(Pointing records for text and elements)
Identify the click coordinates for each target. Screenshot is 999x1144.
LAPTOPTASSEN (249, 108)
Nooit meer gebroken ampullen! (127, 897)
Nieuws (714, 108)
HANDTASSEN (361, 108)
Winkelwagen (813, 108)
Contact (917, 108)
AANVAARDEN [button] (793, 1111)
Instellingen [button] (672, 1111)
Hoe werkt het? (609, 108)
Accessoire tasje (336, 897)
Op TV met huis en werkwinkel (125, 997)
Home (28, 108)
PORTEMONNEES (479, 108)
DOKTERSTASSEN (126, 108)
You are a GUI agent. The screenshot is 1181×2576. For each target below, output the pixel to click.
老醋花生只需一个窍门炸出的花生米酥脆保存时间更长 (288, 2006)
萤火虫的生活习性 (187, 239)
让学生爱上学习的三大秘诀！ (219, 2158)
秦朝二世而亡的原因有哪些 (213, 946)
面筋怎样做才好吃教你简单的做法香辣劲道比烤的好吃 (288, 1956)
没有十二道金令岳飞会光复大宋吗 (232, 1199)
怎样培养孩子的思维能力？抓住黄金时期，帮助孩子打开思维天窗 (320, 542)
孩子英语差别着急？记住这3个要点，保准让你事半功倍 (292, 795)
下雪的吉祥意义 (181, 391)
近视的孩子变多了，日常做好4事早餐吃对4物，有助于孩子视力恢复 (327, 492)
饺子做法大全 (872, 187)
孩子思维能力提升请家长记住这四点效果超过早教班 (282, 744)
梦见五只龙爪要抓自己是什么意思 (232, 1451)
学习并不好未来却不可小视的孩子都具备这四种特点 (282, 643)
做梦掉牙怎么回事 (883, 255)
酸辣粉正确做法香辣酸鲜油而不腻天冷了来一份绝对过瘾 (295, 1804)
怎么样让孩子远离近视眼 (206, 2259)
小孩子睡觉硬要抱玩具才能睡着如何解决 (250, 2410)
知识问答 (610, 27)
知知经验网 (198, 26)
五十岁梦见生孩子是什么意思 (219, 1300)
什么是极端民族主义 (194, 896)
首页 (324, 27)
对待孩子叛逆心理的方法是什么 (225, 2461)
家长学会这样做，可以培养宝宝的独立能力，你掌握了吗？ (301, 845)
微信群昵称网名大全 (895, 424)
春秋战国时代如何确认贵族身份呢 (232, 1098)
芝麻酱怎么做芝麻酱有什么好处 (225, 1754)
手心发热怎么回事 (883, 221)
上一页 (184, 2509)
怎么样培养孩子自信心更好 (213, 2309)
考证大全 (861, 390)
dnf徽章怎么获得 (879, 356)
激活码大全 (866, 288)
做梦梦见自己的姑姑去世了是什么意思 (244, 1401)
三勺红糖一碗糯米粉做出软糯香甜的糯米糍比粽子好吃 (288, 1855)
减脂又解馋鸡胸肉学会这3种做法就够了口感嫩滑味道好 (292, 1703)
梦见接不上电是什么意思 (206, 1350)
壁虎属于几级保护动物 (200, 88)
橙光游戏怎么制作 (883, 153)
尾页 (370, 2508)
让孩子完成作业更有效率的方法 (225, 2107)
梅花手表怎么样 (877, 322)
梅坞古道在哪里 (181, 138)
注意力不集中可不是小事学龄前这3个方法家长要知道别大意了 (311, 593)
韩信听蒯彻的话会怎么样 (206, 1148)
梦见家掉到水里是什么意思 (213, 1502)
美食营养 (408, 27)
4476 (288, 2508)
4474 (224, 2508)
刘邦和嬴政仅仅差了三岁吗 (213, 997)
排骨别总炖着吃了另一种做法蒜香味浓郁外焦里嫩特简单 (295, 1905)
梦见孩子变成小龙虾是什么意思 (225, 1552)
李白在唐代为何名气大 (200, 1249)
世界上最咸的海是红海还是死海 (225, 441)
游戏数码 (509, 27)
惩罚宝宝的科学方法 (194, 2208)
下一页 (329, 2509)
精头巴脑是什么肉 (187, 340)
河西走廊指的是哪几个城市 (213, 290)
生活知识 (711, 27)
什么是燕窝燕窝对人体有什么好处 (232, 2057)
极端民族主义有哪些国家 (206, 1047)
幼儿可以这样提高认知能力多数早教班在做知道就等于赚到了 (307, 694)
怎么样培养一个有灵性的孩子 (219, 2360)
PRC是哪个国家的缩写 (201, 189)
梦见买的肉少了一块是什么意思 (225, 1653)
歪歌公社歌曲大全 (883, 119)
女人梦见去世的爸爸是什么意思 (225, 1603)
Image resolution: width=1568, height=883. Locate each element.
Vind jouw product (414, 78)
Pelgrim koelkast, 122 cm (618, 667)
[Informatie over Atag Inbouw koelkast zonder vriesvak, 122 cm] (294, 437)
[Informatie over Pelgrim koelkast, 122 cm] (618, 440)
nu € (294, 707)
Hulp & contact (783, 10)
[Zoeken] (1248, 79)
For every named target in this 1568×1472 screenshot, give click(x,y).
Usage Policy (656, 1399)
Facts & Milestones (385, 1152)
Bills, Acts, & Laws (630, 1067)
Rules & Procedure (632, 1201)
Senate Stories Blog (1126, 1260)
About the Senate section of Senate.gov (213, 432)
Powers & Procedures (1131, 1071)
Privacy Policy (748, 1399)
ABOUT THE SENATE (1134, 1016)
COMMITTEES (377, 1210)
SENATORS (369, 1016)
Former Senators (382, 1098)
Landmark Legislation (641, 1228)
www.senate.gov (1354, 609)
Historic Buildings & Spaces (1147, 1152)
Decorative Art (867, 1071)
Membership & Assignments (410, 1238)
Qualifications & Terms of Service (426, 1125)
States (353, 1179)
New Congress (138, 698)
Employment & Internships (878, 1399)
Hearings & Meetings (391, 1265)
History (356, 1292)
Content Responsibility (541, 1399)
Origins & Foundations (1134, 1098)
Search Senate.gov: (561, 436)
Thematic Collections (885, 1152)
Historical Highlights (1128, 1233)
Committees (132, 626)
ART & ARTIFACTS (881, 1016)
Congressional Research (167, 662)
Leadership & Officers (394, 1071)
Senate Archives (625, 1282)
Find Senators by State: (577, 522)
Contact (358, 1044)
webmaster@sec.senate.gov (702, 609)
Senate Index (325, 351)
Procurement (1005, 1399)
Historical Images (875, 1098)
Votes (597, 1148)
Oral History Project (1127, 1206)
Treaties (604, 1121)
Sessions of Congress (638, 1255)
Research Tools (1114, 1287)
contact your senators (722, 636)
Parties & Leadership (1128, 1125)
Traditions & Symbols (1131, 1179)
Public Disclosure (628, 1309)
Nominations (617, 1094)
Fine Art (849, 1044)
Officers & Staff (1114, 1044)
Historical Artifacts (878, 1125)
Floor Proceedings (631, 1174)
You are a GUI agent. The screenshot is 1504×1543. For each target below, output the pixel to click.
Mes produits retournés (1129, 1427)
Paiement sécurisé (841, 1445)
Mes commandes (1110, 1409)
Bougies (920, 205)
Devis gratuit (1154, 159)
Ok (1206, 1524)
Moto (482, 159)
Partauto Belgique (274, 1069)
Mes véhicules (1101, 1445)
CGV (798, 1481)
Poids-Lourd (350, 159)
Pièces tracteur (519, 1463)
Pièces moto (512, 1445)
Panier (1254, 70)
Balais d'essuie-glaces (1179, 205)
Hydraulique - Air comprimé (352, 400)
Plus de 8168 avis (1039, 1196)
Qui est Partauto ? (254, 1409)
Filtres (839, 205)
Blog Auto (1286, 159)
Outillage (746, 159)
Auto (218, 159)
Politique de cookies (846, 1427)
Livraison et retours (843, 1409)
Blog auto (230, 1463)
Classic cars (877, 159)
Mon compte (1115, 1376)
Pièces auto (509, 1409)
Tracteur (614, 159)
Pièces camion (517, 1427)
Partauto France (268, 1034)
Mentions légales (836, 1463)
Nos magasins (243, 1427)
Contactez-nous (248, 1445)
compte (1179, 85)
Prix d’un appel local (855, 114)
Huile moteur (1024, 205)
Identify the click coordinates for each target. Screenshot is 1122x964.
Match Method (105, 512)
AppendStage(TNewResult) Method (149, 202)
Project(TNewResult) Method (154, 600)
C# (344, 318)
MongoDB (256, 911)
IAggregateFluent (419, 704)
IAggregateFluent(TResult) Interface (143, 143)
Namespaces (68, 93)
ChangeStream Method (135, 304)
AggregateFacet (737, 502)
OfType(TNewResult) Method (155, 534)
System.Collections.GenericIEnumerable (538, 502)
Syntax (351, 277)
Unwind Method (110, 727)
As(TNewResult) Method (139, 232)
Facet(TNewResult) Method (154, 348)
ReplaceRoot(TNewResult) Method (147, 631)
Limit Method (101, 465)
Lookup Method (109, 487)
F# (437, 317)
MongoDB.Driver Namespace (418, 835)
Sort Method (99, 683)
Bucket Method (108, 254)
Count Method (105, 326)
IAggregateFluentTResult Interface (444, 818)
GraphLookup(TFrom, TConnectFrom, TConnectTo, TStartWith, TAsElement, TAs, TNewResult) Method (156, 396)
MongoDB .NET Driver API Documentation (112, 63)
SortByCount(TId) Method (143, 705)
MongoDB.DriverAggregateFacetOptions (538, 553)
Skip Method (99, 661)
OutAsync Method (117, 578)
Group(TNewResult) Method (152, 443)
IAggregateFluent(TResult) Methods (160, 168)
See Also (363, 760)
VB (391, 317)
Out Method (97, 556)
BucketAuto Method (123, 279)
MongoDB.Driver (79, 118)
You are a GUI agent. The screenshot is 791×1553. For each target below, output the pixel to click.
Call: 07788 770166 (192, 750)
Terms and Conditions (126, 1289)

TASK REQUIREMENTS - Copy out the records word for word, from the line containing "孩子思维能力提升请家长记住这四点效果超过早教班 (282, 744)" through the line containing "www.senate.gov (1354, 609)", including both of those lines.

TASK SOLUTION -
孩子思维能力提升请家长记住这四点效果超过早教班 (282, 744)
梦见五只龙爪要抓自己是什么意思 (232, 1451)
学习并不好未来却不可小视的孩子都具备这四种特点 (282, 643)
做梦掉牙怎么回事 (883, 255)
酸辣粉正确做法香辣酸鲜油而不腻天冷了来一份绝对过瘾 (295, 1804)
怎么样让孩子远离近视眼 (206, 2259)
小孩子睡觉硬要抱玩具才能睡着如何解决 (250, 2410)
知识问答 (610, 27)
知知经验网 (198, 26)
五十岁梦见生孩子是什么意思 (219, 1300)
什么是极端民族主义 (194, 896)
首页 (324, 27)
对待孩子叛逆心理的方法是什么 (225, 2461)
家长学会这样做，可以培养宝宝的独立能力，你掌握了吗？ (301, 845)
微信群昵称网名大全 (895, 424)
春秋战国时代如何确认贵族身份呢 (232, 1098)
芝麻酱怎么做芝麻酱有什么好处 (225, 1754)
手心发热怎么回事 (883, 221)
上一页 (184, 2509)
怎么样培养孩子自信心更好 (213, 2309)
考证大全 (861, 390)
dnf徽章怎么获得 (879, 356)
激活码大全 (866, 288)
做梦梦见自己的姑姑去世了是什么意思 (244, 1401)
三勺红糖一碗糯米粉做出软糯香甜的糯米糍比粽子好吃 (288, 1855)
减脂又解馋鸡胸肉学会这3种做法就够了口感嫩滑味道好 (292, 1703)
梦见接不上电是什么意思 (206, 1350)
壁虎属于几级保护动物 (200, 88)
橙光游戏怎么制作 (883, 153)
尾页 (370, 2508)
让孩子完成作业更有效率的方法 (225, 2107)
梅花手表怎么样 (877, 322)
梅坞古道在哪里 (181, 138)
注意力不集中可不是小事学龄前这3个方法家长要知道别大意了 (311, 593)
韩信听蒯彻的话会怎么样 (206, 1148)
梦见家掉到水里是什么意思 (213, 1502)
美食营养 (408, 27)
4476 (288, 2508)
4474 (224, 2508)
刘邦和嬴政仅仅差了三岁吗 (213, 997)
排骨别总炖着吃了另一种做法蒜香味浓郁外焦里嫩特简单 (295, 1905)
梦见孩子变成小龙虾是什么意思 (225, 1552)
李白在唐代为何名气大 (200, 1249)
世界上最咸的海是红海还是死海 (225, 441)
游戏数码 (509, 27)
惩罚宝宝的科学方法 (194, 2208)
下一页 (329, 2509)
精头巴脑是什么肉 (187, 340)
河西走廊指的是哪几个城市 (213, 290)
生活知识 (711, 27)
什么是燕窝燕窝对人体有什么好处 (232, 2057)
极端民族主义有哪些国家 (206, 1047)
幼儿可以这样提高认知能力多数早教班在做知道就等于赚到了 (307, 694)
怎么样培养一个有灵性的孩子 (219, 2360)
PRC是哪个国家的缩写 (201, 189)
梦见买的肉少了一块是什么意思 (225, 1653)
歪歌公社歌曲大全 (883, 119)
女人梦见去世的爸爸是什么意思 (225, 1603)
Image resolution: width=1568, height=883. Locate each element.
Vind jouw product (414, 78)
Pelgrim koelkast, 122 cm (618, 667)
[Informatie over Atag Inbouw koelkast zonder vriesvak, 122 cm] (294, 437)
[Informatie over Pelgrim koelkast, 122 cm] (618, 440)
nu € (294, 707)
Hulp & contact (783, 10)
[Zoeken] (1248, 79)
For every named target in this 1568×1472 screenshot, give click(x,y).
Usage Policy (656, 1399)
Facts & Milestones (385, 1152)
Bills, Acts, & Laws (630, 1067)
Rules & Procedure (632, 1201)
Senate Stories Blog (1126, 1260)
About the Senate section of Senate.gov (213, 432)
Powers & Procedures (1131, 1071)
Privacy Policy (748, 1399)
ABOUT THE SENATE (1134, 1016)
COMMITTEES (377, 1210)
SENATORS (369, 1016)
Former Senators (382, 1098)
Landmark Legislation (641, 1228)
www.senate.gov (1354, 609)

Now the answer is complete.